* Task to carry out:
Copy, word for word, the lines of the listing below from the line with "The image size is (747, 560)." up to and including the line with "589x548 pixels. How". Drop the pictures.

* Entries provided:
----------
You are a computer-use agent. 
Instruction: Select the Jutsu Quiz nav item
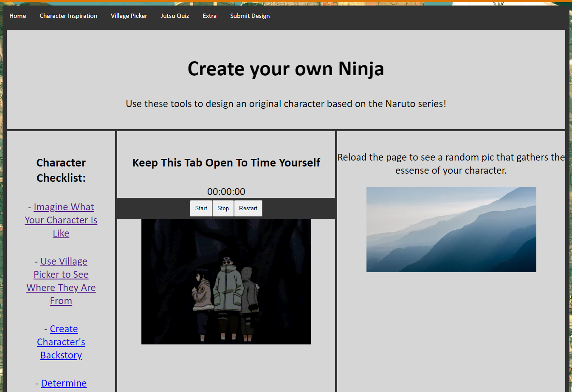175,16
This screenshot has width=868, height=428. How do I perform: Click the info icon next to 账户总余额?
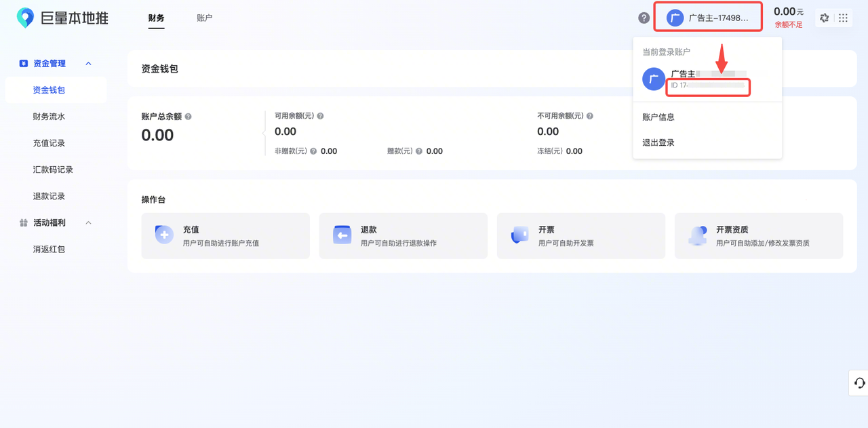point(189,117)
----------
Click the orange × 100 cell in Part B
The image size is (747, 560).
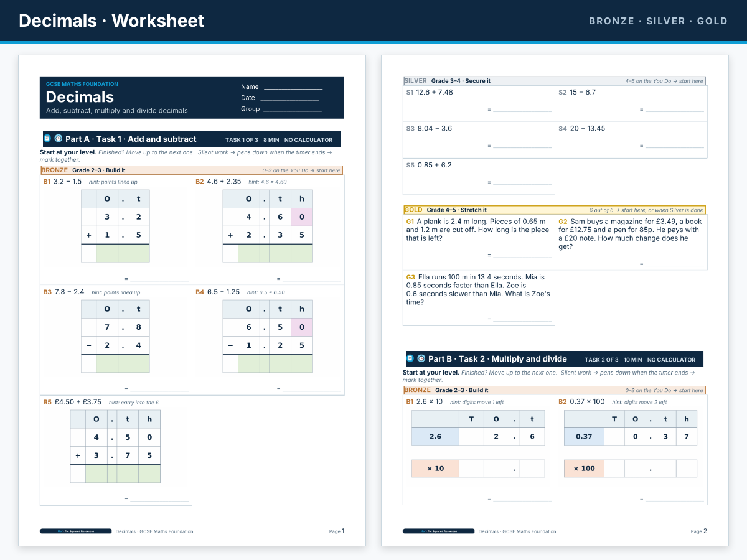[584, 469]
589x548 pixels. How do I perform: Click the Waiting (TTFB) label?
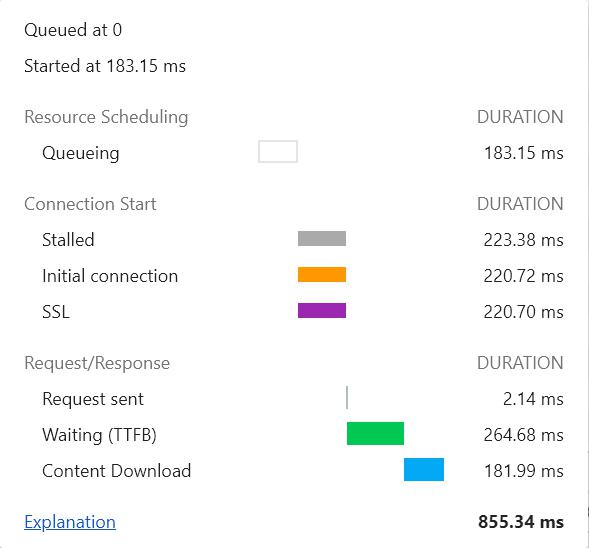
----------
* Result of this task:
The image size is (747, 560).
[584, 469]
589x548 pixels. How do I perform: Click the Waiting (TTFB) label?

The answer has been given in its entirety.